Thursday, July 19, 2007

Something I noticed in this week's GØDLAND and other things that may or may not be of note to you.


Since his art is expressly designed to evoke Kirby, I was really surprised by the stylistic changes in Tom Scioli's work featured in the latest GØDLAND. I really love the thick lines around the character's bodies and the use of finer lines in the faces and shadows. It still brings a lot of the blockiness and energy that Kirby's work had to the table while giving Scioli a more distinct look. The panels below compare his version of General Briggs in two recent issues.



I love watching artists evolve on the fly like this.



Let's say you walked up to me and said "Hey, Kevin, how good was that Giant Sized Marvel Adventures Avengers?"

I would respond with "Really, really good. You should buy it. Yeah, the Golden Age comics in the back include material from the recent Agents of Atlas hardcover, but the story is probably Parker's best yet on the title, and Leonard Kirk's art is always nice to look at."
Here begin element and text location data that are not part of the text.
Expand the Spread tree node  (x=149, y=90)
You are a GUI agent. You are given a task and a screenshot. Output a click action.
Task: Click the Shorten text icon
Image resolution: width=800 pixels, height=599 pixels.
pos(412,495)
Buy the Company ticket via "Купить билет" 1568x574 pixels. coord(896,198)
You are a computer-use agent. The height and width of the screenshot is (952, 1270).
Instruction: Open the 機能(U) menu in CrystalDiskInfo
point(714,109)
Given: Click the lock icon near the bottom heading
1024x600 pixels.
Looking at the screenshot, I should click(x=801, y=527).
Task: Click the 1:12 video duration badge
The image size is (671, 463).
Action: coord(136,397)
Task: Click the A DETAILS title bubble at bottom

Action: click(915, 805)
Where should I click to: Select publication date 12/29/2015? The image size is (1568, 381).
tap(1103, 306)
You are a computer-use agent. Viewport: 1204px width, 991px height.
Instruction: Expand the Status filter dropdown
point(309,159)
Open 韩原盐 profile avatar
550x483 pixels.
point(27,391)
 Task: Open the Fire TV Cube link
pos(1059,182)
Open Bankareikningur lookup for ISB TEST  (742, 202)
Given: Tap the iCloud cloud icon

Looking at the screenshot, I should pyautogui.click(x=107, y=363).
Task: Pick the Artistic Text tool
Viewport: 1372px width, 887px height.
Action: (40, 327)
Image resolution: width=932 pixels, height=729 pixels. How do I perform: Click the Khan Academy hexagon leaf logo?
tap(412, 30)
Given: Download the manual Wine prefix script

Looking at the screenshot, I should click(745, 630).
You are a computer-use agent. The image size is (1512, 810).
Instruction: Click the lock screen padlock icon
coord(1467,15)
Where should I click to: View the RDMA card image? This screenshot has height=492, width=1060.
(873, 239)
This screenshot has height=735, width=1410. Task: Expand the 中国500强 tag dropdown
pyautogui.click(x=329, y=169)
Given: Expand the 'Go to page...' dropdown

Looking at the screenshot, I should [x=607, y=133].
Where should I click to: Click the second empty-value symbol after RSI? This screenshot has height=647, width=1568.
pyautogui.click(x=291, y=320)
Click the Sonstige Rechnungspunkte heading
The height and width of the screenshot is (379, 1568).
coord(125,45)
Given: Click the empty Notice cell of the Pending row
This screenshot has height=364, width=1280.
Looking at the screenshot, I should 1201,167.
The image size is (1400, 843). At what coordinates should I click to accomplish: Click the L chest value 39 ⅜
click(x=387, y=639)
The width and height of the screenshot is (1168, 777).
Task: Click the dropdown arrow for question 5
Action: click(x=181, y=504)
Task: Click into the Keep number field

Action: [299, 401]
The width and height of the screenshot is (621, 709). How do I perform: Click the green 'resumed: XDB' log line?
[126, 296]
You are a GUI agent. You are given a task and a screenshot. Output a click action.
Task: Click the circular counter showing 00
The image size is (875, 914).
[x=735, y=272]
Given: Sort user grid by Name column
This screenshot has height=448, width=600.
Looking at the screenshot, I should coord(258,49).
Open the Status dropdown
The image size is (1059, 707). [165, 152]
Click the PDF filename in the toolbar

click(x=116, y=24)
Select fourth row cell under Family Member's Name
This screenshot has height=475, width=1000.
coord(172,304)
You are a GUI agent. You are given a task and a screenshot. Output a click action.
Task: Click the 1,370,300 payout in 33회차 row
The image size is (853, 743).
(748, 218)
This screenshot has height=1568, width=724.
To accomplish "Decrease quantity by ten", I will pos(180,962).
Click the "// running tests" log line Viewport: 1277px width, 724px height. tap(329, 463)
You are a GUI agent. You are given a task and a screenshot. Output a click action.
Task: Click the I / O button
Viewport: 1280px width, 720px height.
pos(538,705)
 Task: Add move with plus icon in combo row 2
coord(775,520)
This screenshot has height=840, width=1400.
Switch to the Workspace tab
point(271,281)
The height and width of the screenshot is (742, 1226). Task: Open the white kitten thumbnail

If this was at the comic shop, I'd have placed a copy in your hand already.



Yeah, Cover Girl still has that typo on the cover, but man, I absolutely love Mateus's art on the inside. If I ever get around to finishing the full pitch on the next and if Ross says he'll publish it and if Mateus doesn't hate me at this point, I'd love to work with him again.

There's three "if"s, surely providing enough vagueness, but I wanted to put that out there anyway.



I feel like a heel for not telling Rick Veitch how much I enjoy Army@Love when I chatted with him at MoCCAFest. If you're reading this and know Rick Veitch, please tell him I very much enjoy Army@Love. For some reason, it wasn't until the latest issue that I came up with the perfect Hollywood Pitch version of the title's premise: "Desperate Housewives meets Wag The Dog, but good!"



I think I should have just waited for the eventual Repo collection. Spears and G work much better for me in longform.



I think I ruptured something trying to pick up the Madman Gargantua and the Dark Horse Casper collection simultaneously. The former is just huge and the latter uses some fantastic, heavy paper that's sure to endure for quite some time. The Casper trade also has great black and white reproduction, along with a second of pages done with the original colors and page tone intact, much like the public-domain work reproduced in The Comics Journal.



Super-Villain Team-Up: MODOK's 11 reads like the first 20 minutes of the movie. That's just fine because, hey, MODOK. It's nice seeing some of the Marvel Z-listers get some spotlights; I'd completely forgotten that Puma existed. Van Lente's dialogue is always a bit of a treat - never too stylized, but very individual and while I don't think I've ever read a comic drawn by Francis Portela before (I see he's done Black Panther, a comic I can't bear to read in its current incarnation,) I'm now going to actively check out his work in the future, especially if Pallot's on inks.



Wow, there are a lot of little horizontal lines in this post.



No, I didn't read World War Hulk #2 yet. Maybe this weekend at the shop. I'm pretty sure it features Hulk wailing on people for page after page.